### Objective
Render each line of the listing below as a string in a JSON list, skipping blank lines and leaving out the pictures.

========================================================================

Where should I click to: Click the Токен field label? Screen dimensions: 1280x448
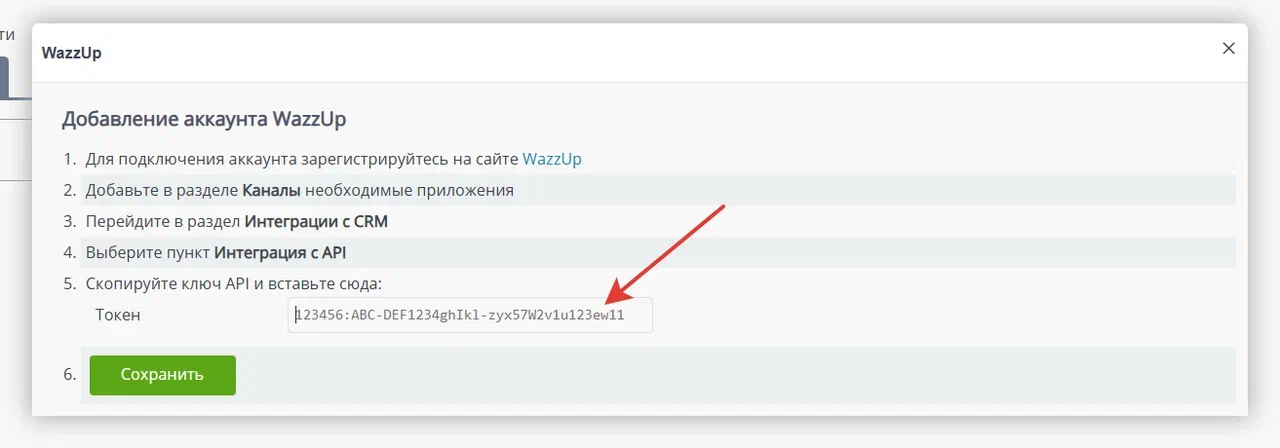(118, 315)
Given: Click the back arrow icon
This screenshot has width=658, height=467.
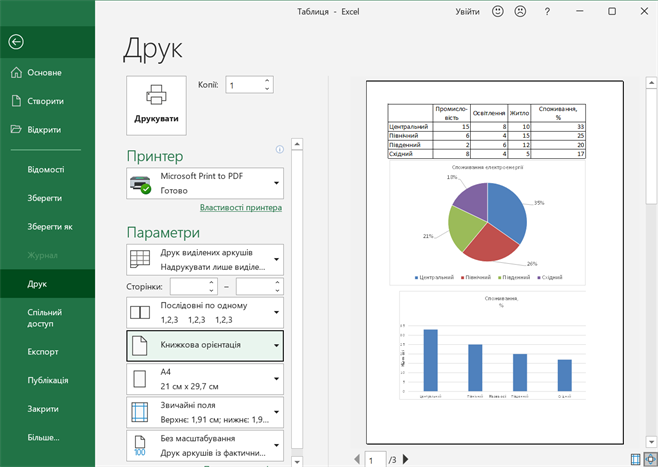Looking at the screenshot, I should tap(15, 42).
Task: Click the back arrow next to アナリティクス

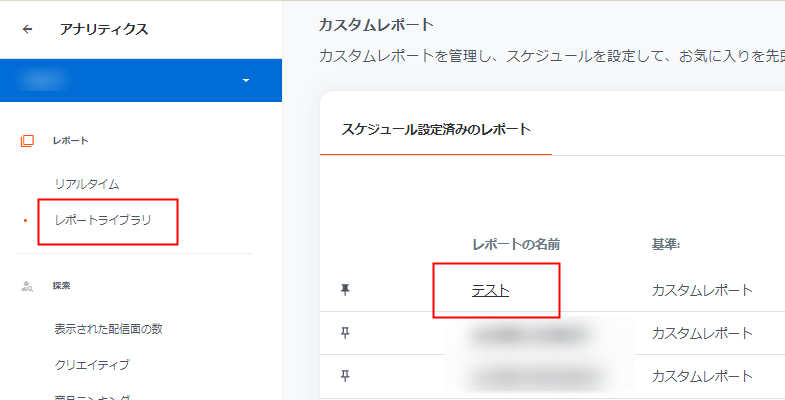Action: click(27, 29)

========================================================================

### Exercise answer
[
  "Where should I click to: Click the Токен field label? Screen dimensions: 1280x448",
  "(118, 315)",
  "Given: Click the back arrow icon",
  "This screenshot has width=658, height=467.",
  "Looking at the screenshot, I should tap(15, 42).",
  "Task: Click the back arrow next to アナリティクス",
  "Action: click(27, 29)"
]